Innovation is not change for the sake of change – it’s refining things that work and replacing things that don’t. Henry Ford saw the need for a specific change in his business, so he devised a new method that caused commercial reorganization. That is innovation. The Romans saw a need for change on the battlefield, so they devised a new method called the Testudo, which protected their legions and allowed them to move together as armored units. That is innovation. Knute Rockne and a small Catholic school called Notre Dame utilized something called the forward pass to upset powerhouse Army 35-13 and changed the way that football was played. That is innovation.

The Innovator

In addition to these definitions, there is also some research – specifically the work of Everett M. Rogers – about those people who are the innovators. In his work, Diffusion of Innovations, Rogers tries to explain how (and why) new ideas, methods, and devices take hold – how they become innovations. One of the key components in the process is the people involved in the process of adopting the innovation, of which he says there are 5 categories: innovators, early adopters, early majority, late majority, and laggards. The innovators, he says, are the risk-takers – the people willing to try something out in the hopes that it makes their lives or work better. As risk takers, these are also the people who are willing to fail if it means they have a chance of doing something great. Typically, Rogers says, these people are young, often not wanting for money, and interact most frequently with other innovators. Comparatively, early adopters jump on board after innovators have done test runs, early majority take their time and watch what happens to the first two groups, while late majority and laggards are slow to jump on board, if they jump on at all.

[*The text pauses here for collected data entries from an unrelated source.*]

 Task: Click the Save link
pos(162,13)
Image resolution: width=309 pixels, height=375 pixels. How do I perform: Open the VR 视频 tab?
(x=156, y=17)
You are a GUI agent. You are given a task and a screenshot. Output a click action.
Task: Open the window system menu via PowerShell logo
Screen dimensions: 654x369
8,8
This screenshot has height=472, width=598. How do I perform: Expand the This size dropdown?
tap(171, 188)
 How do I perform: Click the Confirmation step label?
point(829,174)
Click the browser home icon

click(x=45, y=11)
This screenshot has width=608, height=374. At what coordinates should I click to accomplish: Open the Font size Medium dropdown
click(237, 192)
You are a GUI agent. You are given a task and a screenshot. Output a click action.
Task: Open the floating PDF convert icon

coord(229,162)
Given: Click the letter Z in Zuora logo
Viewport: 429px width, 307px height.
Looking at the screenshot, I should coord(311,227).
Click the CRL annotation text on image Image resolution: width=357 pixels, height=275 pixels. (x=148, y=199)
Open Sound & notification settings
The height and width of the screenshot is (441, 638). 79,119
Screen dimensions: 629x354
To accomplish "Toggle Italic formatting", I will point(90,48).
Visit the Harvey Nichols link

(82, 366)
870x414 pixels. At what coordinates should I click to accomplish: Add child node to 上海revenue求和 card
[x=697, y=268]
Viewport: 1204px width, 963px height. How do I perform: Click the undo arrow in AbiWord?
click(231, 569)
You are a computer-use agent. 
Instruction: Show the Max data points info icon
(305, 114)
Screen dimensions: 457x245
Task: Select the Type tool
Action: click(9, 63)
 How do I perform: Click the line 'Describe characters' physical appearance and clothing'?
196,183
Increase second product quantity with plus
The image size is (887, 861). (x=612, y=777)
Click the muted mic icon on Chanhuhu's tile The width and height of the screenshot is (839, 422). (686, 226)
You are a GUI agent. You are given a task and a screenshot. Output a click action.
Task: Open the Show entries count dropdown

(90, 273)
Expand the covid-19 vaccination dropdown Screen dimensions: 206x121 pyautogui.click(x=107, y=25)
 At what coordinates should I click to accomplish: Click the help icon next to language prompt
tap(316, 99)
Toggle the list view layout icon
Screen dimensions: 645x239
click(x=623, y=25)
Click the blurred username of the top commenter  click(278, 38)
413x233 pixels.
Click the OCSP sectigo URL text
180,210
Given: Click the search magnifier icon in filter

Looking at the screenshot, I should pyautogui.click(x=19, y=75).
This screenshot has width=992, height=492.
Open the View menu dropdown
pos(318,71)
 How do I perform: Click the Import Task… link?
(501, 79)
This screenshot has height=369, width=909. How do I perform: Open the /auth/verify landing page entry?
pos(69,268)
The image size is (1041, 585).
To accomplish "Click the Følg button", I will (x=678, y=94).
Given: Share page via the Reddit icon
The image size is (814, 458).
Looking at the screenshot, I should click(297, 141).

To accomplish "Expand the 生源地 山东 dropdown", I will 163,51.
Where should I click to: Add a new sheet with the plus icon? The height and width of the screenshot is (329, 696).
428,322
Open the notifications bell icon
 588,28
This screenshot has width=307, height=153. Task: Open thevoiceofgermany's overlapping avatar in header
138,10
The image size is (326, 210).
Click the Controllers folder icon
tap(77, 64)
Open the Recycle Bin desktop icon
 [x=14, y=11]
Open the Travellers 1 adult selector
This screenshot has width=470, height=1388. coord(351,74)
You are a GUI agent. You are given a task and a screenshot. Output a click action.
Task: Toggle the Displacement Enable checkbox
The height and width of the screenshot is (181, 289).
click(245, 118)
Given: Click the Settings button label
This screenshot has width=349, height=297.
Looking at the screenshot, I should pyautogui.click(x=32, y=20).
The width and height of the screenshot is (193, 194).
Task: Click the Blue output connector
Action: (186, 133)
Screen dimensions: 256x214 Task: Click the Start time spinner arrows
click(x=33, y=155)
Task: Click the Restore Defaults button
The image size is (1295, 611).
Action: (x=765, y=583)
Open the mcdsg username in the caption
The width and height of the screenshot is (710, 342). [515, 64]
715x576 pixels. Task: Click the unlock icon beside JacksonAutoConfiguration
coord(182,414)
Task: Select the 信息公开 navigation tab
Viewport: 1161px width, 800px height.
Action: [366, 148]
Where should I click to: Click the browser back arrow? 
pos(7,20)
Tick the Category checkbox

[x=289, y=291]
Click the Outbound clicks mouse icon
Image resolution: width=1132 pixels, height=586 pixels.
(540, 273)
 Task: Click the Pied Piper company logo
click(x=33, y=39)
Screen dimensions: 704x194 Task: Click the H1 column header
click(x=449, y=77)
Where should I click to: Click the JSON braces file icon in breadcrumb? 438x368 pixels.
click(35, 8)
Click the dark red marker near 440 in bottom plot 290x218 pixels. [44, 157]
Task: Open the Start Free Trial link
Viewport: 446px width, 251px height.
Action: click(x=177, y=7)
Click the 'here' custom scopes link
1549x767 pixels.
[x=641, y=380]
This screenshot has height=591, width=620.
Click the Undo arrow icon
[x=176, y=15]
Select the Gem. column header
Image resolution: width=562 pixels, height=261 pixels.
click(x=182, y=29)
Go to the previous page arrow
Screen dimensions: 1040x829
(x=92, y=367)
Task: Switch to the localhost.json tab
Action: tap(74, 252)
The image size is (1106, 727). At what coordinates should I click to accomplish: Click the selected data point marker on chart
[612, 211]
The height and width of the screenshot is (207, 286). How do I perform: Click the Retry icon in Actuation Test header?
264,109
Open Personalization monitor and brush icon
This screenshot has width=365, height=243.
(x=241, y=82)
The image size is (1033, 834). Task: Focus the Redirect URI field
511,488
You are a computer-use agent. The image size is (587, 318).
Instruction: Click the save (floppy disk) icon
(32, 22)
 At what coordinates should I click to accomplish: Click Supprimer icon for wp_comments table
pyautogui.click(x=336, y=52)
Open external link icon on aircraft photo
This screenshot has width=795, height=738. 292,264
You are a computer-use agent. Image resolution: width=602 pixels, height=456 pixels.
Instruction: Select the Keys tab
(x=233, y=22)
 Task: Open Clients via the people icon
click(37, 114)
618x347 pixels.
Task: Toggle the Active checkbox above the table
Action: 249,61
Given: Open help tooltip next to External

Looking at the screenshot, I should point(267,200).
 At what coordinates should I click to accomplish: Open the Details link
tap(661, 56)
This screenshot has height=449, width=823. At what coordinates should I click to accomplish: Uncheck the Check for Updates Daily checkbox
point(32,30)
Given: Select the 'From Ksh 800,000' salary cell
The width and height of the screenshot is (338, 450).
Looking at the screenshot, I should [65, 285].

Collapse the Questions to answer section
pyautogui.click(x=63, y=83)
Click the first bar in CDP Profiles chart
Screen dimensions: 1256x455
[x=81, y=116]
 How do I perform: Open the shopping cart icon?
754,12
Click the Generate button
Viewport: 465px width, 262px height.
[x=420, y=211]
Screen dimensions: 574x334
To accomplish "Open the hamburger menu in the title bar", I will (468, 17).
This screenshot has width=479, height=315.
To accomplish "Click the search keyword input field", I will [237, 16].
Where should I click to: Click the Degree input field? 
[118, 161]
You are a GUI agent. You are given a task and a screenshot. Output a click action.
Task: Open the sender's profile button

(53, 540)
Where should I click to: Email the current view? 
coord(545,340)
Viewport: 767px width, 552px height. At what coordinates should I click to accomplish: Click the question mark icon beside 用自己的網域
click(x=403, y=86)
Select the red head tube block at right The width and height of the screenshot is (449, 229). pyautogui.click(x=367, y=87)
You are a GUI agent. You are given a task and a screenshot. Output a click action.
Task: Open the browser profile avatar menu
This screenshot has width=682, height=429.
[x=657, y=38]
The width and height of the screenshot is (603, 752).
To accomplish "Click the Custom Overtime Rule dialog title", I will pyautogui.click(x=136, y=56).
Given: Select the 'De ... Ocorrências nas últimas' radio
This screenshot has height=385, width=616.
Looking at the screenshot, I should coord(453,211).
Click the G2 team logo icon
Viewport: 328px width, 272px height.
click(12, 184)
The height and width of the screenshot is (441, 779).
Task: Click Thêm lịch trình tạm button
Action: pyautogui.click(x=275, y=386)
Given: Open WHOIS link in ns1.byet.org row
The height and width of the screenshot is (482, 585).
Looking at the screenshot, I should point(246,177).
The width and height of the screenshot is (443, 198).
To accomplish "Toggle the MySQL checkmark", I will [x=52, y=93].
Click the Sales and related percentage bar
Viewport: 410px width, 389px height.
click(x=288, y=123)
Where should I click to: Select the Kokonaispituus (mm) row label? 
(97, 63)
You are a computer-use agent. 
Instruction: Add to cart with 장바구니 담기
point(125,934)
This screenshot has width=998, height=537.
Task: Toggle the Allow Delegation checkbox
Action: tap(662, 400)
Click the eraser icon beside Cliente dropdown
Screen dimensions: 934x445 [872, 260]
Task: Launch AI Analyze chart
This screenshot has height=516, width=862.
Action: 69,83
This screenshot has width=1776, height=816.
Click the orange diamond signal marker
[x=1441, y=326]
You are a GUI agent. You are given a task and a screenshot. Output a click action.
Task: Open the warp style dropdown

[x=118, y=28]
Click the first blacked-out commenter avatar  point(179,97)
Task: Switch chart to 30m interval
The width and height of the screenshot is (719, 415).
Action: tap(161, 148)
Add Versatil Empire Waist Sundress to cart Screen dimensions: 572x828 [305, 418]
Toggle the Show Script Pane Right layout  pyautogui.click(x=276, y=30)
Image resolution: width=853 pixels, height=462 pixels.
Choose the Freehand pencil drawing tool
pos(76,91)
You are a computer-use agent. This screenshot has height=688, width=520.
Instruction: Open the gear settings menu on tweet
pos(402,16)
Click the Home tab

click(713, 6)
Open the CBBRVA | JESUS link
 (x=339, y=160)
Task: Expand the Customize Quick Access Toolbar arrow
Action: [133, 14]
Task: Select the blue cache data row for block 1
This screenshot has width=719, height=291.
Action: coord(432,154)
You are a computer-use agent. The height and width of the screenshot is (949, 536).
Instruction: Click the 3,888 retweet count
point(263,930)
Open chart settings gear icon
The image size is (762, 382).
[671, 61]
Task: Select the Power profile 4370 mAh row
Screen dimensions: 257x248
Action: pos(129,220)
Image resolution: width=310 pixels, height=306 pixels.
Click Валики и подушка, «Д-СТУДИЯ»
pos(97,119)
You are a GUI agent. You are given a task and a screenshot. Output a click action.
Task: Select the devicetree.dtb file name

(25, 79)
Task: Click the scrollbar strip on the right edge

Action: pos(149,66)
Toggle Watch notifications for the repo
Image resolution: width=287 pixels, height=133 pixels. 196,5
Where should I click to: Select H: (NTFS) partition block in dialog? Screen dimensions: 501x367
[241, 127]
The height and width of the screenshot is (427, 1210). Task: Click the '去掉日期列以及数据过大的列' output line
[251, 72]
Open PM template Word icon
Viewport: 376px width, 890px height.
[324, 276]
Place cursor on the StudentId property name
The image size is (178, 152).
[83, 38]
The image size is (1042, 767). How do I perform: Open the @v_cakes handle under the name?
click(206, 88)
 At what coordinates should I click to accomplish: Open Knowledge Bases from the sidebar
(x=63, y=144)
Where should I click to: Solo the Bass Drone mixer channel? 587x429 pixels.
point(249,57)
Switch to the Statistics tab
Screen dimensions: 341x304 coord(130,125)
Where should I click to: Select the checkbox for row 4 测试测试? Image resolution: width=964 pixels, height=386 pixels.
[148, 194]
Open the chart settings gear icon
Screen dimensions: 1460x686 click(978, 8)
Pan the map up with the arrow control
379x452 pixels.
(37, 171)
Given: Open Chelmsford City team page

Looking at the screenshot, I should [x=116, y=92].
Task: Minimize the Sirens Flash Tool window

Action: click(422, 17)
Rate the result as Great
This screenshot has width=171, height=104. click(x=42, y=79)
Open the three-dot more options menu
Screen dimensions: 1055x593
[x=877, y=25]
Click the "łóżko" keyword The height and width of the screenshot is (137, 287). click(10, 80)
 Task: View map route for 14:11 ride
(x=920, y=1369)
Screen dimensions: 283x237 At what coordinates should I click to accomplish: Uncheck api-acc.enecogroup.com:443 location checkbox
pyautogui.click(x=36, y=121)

Rogers’ work reveals one more interesting detail: innovators are not the group that make an innovation successful. They may be the group that tries something first, but the majority look at them as being something akin to mad scientists. It is the early adopters, however, that are also the opinion leaders; they are the group that the majority will look to and trust because they are taking a more responsible risk. While the innovators are often young and frequently considered naive, the early adopters often demonstrate prudence in the innovations they adopt and are viewed as more responsible because of it. They are typically the group refining and perfecting the ideas and methods put forth by the innovators. It is because of this that early adopters often make or break a particular innovation.

Innovation in Education

So what does this look like in education? What are the educational equivalents of the assembly line, the Testudo, and the forward pass? What does it mean to be an innovator in education? No doubt the Socratic Method was innovative in its own time and changed the way people learned. Surely inquiry learning is an innovative approach to teaching content and/or skills. And there are countless other innovations that have impacted education over time – the printing press, chalkboard, and more recently, the computer. These are all innovations.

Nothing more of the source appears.